Soal kemungkinan kasus tersebut dikembangkan ke nama-nama lain yang muncul dalam sidang, Erni tidak bisa menjawab dengan gamblang. Menurut dia, hanya pimpinan yang bisa menjawab karena majelis hakim tidak menyebutkan nama lain dalam vonis. Meski, tidak bisa dimungkiri, sebelumnya hakim meminta agar peran Abdullah selaku penyambung Fauzi dan Manaf didalami. “Dasar penyidik mengembangkan kalau ada di dalam putusan majelis,” terangnya.
Sementara itu, dalam sidang terpisah, majelis hakim juga menjatuhkan hukuman yang lebih tinggi kepada Abdul Manaf. Pria asal Madura yang diperas Fauzi itu dijatuhi hukuman tiga tahun penjara dan denda Rp50 juta (subsider tiga bulan penjara). Hukuman tersebut setahun lebih tinggi daripada tuntutan jaksa. Hakim Wiwin Arodawanti dalam pertimbangannya tidak melihat adanya upaya Manaf untuk menghindar dari pemerasan yang dilakukan Fauzi.
Dalam putusannya, hakim menyampaikan hal yang memberatkan dan meringankan terdakwa.

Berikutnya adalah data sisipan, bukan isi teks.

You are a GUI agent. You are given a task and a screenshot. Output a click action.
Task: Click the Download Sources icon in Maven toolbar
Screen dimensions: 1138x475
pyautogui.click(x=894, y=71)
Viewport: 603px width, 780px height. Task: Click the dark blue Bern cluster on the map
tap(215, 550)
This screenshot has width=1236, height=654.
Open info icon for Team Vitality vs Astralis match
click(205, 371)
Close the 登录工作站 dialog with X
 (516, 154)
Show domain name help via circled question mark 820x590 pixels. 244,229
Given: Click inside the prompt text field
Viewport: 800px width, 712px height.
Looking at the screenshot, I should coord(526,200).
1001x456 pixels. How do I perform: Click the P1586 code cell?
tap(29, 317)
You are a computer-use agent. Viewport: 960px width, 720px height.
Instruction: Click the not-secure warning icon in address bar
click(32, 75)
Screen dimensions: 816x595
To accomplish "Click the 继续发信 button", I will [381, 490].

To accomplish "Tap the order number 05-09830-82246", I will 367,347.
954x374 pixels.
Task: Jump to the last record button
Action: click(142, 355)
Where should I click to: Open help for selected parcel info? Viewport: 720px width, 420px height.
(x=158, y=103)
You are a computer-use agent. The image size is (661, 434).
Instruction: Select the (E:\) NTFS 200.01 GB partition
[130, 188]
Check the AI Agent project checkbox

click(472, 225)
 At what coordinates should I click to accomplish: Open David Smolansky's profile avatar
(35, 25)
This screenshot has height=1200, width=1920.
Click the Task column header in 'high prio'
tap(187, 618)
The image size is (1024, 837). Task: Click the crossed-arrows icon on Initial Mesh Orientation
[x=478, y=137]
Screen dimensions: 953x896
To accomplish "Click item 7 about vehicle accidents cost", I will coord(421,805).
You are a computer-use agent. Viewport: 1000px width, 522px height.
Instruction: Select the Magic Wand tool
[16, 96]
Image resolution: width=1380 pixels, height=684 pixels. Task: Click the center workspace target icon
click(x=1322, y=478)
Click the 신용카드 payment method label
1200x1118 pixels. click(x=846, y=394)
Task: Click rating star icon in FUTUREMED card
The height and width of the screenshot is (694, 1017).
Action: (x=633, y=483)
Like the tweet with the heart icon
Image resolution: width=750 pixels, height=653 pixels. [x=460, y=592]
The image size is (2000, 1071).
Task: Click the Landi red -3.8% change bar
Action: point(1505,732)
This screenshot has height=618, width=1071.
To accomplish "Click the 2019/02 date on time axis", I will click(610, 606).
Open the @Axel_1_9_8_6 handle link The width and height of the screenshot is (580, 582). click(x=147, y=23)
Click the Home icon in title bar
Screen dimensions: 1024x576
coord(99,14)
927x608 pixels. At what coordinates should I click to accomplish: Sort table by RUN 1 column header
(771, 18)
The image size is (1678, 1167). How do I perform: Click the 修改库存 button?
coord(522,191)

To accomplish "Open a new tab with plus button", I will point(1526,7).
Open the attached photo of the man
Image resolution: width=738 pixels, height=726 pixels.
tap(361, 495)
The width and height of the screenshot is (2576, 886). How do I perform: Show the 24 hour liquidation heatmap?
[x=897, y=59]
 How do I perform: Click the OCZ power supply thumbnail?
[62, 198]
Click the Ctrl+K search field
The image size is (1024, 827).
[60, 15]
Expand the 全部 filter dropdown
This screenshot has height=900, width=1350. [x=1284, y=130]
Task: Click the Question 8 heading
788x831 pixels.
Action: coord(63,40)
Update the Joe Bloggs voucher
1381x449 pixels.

Hal yang memberatkan, antara lain, Manaf dianggap tidak mendukung program pemberantasan korupsi. Tindakan Manaf juga bisa menurunkan kepercayaan masyarakat terhadap lembaga kejaksaan.
“Tindakan terdakwa juga menjadi contoh buruk bagi masyarakat dan keluarga,” ucap hakim. Untuk hal yang meringankan, Manaf mengaku dan menyesali perbuatannya.
Setelah sidang, Manaf juga tidak mau berkomentar. Dia memilih langsung kembali ke mobil tahanan. Pengacara Manaf, M. Sodiq, menyatakan masih akan pikir-pikir. “Kami tentu tak menyangka vonis ini lebih tinggi dari tuntutan jaksa. Saya masih harus berkomunikasi dulu dengan Pak Manaf dan keluarganya,” ujar Sodiq. (Jawa Pos/JPG)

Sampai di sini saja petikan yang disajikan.